Dementia more feared than cancer for over 50s

Photo / Thinkstock
Photo / Thinkstock

Older people are more fearful of developing dementia than they are of cancer, a new poll suggests.

Two-thirds of people over the age of 50 fear they will develop the condition, while just one in 10 said they were frightened of getting cancer.

When 500 adults aged over 50 from across the UK were asked which condition they feared the most, 68 per cent said dementia and just 9.5 per cent said cancer.

Meanwhile just under 4 per cent said they were scared of getting a heart condition and under 1 per cent was concerned about developing diabetes.

About 800,000 people have dementia in the UK but as the population ages this figure is expected to soar.

Symptoms can include memory loss and difficulties with thinking, problem-solving and language. It occurs when the brain is damaged by afflictions such as Alzheimer's disease or stroke.

"As an increasing number of people are diagnosed with dementia more people are seeing the profound impact that it can have on both the individual as well as the wider family," said Paul Green, director of communications at over-50s company Saga, which conducted the survey.

"However, while these fears are completely understandable, it's important that education around the condition is enhanced to give a greater understanding of the benefits of early diagnosis - and how this can help those living with the condition continue to lead fulfilling lives."

Commenting on the poll Hilary Evans, director of external affairs at charity Alzheimer's Research UK, said: "It's no surprise to learn that fear of dementia in people over 50 is high: dementia affects over 820,000 people in the UK and we currently lack treatments to tackle the condition.

"The challenge is to find new ways to treat and prevent dementia to show there is hope of taking on dementia and beating it.

"Research holds the answer to this devastating condition, and with the number of people affected set to grow as the population ages, the need for investment in research has never been more urgent."

Alison Cook, director of external affairs at the Alzheimer's Society charity, said: "The possibility of losing the very essence of what makes you the individual that you are is a frightening prospect.

"But fear can mean people don't get a diagnosis and can often miss the opportunity to access treatments (which are only effective for people in the earlier stages of the condition) and the time to make important decisions about their future.

"We urge anyone concerned about dementia to speak to their GP and get in touch with Alzheimer's Society, as there are lots of ways we can help."

» Exercise brief
Quote the part of the dementia poll article starting with "Meanwhile just under" and going on through "expected to soar.", word for word. The entries that come next have nothing to do with the dementia article.

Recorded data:
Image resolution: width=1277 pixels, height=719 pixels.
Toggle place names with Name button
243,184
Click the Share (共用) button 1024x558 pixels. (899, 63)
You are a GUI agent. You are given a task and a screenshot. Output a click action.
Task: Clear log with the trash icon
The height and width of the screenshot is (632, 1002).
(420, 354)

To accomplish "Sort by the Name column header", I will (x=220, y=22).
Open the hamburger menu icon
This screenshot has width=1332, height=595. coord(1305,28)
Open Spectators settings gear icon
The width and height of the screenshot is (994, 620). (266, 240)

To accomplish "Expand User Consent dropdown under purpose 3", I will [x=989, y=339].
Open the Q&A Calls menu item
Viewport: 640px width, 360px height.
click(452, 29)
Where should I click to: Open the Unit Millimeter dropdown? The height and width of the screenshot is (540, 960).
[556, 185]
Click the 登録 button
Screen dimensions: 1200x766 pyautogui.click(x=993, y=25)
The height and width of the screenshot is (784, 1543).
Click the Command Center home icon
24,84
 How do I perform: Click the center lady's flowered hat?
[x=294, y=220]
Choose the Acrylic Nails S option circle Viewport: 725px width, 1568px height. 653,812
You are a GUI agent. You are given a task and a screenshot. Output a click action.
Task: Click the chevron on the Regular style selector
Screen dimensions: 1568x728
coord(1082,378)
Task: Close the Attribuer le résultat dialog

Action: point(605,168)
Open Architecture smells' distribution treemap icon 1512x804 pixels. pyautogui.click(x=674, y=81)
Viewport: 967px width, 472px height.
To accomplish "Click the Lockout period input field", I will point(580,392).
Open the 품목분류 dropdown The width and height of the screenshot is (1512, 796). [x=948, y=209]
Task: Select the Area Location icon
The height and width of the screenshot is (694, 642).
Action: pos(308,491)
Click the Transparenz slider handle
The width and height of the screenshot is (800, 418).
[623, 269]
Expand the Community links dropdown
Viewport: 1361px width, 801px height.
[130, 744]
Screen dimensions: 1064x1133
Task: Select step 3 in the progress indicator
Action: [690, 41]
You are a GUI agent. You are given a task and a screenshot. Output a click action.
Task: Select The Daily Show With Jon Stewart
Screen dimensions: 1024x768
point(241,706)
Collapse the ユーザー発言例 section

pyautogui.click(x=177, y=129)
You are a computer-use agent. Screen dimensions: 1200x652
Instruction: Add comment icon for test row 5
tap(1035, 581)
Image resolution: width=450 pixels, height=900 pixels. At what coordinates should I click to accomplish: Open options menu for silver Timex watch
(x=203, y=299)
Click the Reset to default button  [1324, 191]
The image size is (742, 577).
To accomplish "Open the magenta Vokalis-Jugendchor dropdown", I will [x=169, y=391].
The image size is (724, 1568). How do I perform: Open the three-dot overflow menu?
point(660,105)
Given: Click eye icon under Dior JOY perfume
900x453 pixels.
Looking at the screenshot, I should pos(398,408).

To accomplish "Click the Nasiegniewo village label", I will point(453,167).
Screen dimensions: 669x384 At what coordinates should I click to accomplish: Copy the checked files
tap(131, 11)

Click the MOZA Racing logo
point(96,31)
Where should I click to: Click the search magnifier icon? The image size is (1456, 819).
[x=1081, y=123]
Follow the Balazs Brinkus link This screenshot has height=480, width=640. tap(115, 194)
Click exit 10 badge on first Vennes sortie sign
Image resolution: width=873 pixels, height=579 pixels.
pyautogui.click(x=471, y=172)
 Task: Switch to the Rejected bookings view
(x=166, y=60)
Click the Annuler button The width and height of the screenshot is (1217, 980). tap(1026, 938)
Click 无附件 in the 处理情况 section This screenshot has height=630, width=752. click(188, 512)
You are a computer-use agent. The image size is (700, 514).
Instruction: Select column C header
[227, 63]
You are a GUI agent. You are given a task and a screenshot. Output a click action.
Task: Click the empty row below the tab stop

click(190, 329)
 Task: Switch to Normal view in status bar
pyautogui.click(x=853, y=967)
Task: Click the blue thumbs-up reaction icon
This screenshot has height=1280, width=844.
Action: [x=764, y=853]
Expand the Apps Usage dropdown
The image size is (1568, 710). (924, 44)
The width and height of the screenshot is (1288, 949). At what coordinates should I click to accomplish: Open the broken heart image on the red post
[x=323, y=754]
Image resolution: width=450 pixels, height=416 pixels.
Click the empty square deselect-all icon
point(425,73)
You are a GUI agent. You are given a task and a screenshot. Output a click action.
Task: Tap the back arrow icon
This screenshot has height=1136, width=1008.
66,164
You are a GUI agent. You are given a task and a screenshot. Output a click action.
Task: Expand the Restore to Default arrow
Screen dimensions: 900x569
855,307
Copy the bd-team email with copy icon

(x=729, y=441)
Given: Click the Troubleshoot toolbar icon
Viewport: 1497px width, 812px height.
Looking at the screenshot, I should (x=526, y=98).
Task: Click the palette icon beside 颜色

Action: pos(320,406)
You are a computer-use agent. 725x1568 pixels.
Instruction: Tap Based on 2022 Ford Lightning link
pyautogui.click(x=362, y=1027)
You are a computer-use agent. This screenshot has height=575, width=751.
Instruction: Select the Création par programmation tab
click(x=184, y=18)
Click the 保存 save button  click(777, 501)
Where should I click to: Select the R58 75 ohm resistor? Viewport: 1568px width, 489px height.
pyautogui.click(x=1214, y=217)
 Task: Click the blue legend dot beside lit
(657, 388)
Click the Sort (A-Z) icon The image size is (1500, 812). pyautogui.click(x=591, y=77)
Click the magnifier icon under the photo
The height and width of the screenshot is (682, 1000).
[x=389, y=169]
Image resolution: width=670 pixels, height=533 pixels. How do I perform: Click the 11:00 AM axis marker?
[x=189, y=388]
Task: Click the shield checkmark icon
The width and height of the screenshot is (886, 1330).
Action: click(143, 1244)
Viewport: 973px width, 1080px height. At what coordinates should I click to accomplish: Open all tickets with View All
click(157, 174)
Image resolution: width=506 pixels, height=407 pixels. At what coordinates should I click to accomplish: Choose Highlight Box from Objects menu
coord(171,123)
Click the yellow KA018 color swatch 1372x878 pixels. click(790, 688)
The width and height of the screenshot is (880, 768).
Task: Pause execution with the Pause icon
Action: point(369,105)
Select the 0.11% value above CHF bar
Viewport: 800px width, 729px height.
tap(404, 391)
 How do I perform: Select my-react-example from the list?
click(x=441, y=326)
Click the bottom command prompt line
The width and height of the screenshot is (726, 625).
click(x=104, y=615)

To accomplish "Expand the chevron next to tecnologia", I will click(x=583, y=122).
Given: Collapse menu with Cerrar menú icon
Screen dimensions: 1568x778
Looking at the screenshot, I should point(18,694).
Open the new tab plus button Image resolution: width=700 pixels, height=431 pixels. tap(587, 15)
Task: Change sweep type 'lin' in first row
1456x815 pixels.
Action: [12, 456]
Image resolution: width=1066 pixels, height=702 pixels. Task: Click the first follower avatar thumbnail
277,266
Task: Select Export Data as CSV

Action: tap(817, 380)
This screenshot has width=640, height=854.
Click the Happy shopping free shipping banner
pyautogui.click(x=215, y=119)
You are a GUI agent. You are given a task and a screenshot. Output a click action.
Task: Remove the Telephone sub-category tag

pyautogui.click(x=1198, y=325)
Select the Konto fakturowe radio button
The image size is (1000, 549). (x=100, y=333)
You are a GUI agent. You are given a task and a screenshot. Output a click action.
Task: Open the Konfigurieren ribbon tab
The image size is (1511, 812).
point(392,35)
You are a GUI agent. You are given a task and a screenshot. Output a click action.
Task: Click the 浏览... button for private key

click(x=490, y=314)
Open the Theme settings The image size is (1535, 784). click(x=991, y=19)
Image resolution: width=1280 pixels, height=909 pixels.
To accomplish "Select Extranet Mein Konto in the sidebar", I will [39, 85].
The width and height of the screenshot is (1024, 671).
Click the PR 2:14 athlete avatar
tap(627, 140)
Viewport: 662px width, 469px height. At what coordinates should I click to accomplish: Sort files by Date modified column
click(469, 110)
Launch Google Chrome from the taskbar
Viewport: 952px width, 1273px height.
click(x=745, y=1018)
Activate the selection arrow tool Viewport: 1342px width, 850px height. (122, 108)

» Expected answer
Meanwhile just under 4 per cent said they were scared of getting a heart condition and under 1 per cent was concerned about developing diabetes.

About 800,000 people have dementia in the UK but as the population ages this figure is expected to soar.